Was aber ist in diesem Zusammenhang gerecht? Der ehemalige Ministerpräsident gab zu bedenken, dass innerhalb der Familien eine große Bandbreite von Lebenslagen vorherrsche, die nicht zwangsweise in eine Hilfsbedürftigkeit mündeten. Vielmehr seien die Probleme, denen sich Familien vielfach gegenübergestellt sähen, struktureller Art. Sein Ansatz lautet daher: Grundlagen und schließlich Freiraum für alle Familienformen schaffen! Und weiter: „Politisch ist zu unterscheiden zwischen der Erkenntnis eines Sachverhalts und der Erkenntnis dessen, was sein sollte.
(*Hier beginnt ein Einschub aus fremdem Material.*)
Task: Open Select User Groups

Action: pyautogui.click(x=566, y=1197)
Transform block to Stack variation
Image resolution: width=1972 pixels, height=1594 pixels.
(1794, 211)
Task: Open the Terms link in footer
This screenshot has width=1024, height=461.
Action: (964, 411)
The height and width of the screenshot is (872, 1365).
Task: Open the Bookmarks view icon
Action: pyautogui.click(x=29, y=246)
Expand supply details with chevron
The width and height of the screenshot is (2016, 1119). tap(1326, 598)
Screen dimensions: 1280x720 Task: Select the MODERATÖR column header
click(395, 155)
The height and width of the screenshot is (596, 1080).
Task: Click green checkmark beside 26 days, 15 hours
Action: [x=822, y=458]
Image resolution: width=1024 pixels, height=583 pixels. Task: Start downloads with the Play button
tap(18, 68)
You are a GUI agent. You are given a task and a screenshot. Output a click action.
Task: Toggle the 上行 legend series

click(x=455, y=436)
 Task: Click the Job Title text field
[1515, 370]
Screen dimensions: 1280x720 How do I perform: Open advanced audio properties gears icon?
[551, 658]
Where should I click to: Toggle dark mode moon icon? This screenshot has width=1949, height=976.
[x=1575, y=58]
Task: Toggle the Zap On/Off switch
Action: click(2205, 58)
Was sein sollte politisch, kann sich allerdings nicht allzu weit von der Realität entfernen“.
Kritisch beurteilt Prof. Biedenkopf die politische Tendenz die Familien nicht bloß zu schützen, sondern sie auch zu beeinflussen und in sie hinein zu wirken durch vielfältige Maßnahmen. Seinen Befund die gegenwärtigen Familienpolitik betreffend formuliert er daher wie folgt: „Die finanzielle Förderung der Familie durch den Staat ist der Ausgleich für den Nutzen den der Staat und alle von den Familien haben!“. Den Hauptgrund für die Diskriminierung der Familie sieht Biedenkopf in den Sozialsystemen, vor allem aber im Rentensystem. Hier halte man an Strukturen fest, die aus dem 19. Jahrhundert stammten und die auch in der ersten Hälfte des 20. Jahrhunderts noch Gültigkeit besaßen. „Der Rückgang der Geburtenrate wurde zunächst für eine konjunkturelle Entwicklung gehalten und daher nicht weiter gedacht. Verkannt wurde auch, dass sich die Lebensentwürfe und Rollenbilder verändert hatten“, führte er dazu aus.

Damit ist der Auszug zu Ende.